Further analysis revealed that the recurrence rate of all-grade irAEs was not significantly different in different rechallenged ICIs (χ ² = 0.800, p = 0.670, df = 2). Specifically, for patients initially treated with anti-PD-1/PD-L1 antibodies, anti-CTLA-4 antibodies rechallenge had a significantly higher incidence of all-grade irAEs than anti-PD-1/PD-L1 antibodies rechallenge (p = 0.040). However, for patients initially treated with anti-CTLA-4 antibodies or combination, no significant difference existed in the incidence of all-grade irAEs in different rechallenged ICIs (initial anti-CTLA-4 antibodies: χ ² = 0.248, p = 0.618, df = 1; initial combination: χ ² = 0.391, p = 0.532, df = 1) (see Supplementary Material 2: Tables S4, S5 ).

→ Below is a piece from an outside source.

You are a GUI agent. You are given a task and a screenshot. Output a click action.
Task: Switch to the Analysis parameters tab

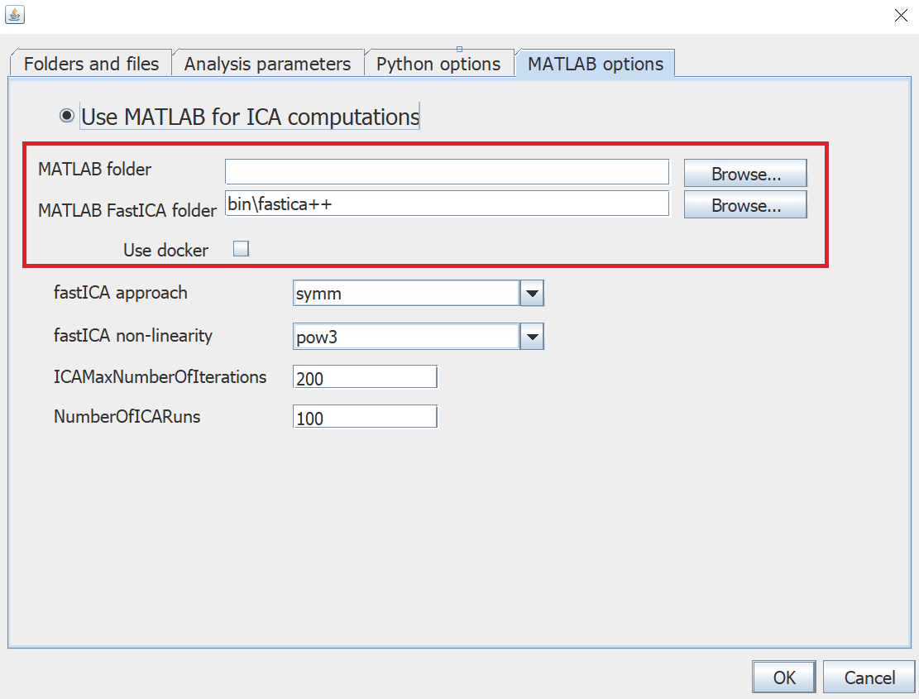click(x=266, y=63)
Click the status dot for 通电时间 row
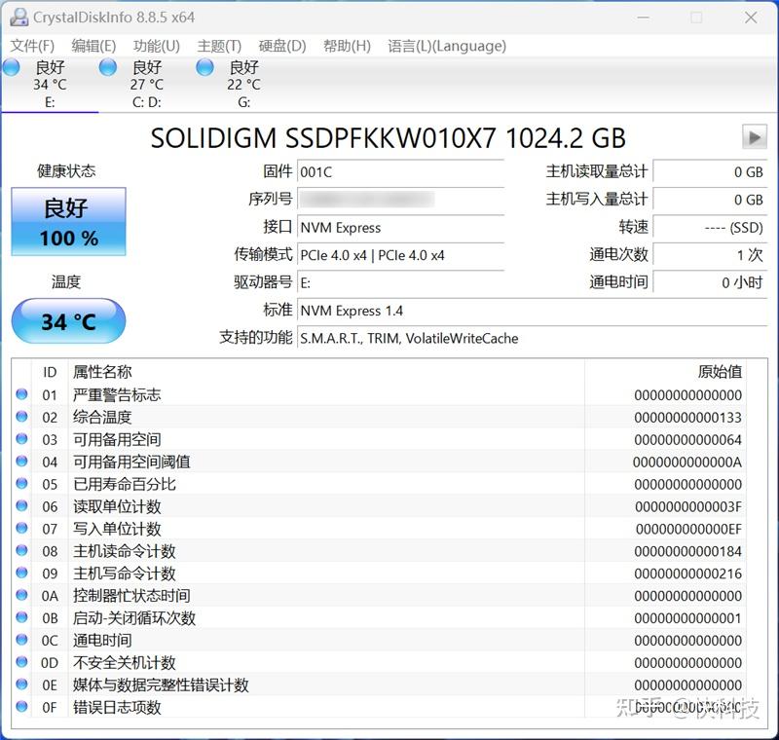 20,640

Eight cohort studies were included in the analysis of efficacy (9–11, 14, 15, 21, 25, 29). The pooled ORR and DCR of ICI rechallenge were 43.1% and 73.6%, respectively. No significant difference was noted between initial ICI treatment and ICI rechallenge for ORR (OR, 0.45; 95% CI, 0.15–1.35; p = 0.155; I ² = 66.6%) (see Figure 4 ). Similarly, no significant difference was noted between initial ICI treatment and ICI rechallenge for DCR (OR, 0.70; 95% CI, 0.24–2.06; p = 0.521; I ² = 41.9%) (see Figure 4 ). Further pooled analysis revealed that compared with initial ICI treatment, ICI rechallenge in patients with NSCLC has no significant difference for ORR (OR 0.36; 95% CI, 0.11–1.20; p = 0.097; I ² = 71.6%) and DCR (OR, 0.65; 95% CI, 0.16–2.65, p = 0.543; I ² = 60.3%) (see Figure 5 ).

Table 2 shows the factors associated with the occurrence of all-grade and high-grade rechallenged irAEs. For high-grade rechallenged irAEs, univariate analysis showed that gastrointestinal irAEs (OR, 6.81; 95% CI, 1.58–29.26; p = 0.010) and time interval between initial irAEs and ICI rechallenge (OR, 1.02; 95% CI, 1.00–1.05; p = 0.031) were associated with a higher recurrence, whereas initial anti-PD-1/PD-L1 antibodies were associated with a lower recurrence (OR, 0.26; 95% CI, 0.07–0.99; p = 0.049). For all-grade rechallenged irAEs, anti-PD-1/PD-L1 antibodies rechallenge was associated with a lower recurrence (OR, 0.28; 95% CI, 0.08–0.94; p = 0.039). Factors selected from the univariate analysis (p < 0.1) for multivariate analysis showed no significance for both high-grade and all-grade rechallenged irAEs (p > 0.05).

Univariate analysis for ORR and DCR after ICI rechallenge showed that no clinical factors of patients were found significant (p < 0.05) and multivariate analysis was not applicable (see Supplementary Material 2: Table S6 ).

In the sensitivity analysis, the pooled results for all-grade irAEs, high-grade irAEs, ORR, and DCR remained stable, regardless of which study was deleted, which indicates the robust association (see Supplementary Material 2: Figure S1 ).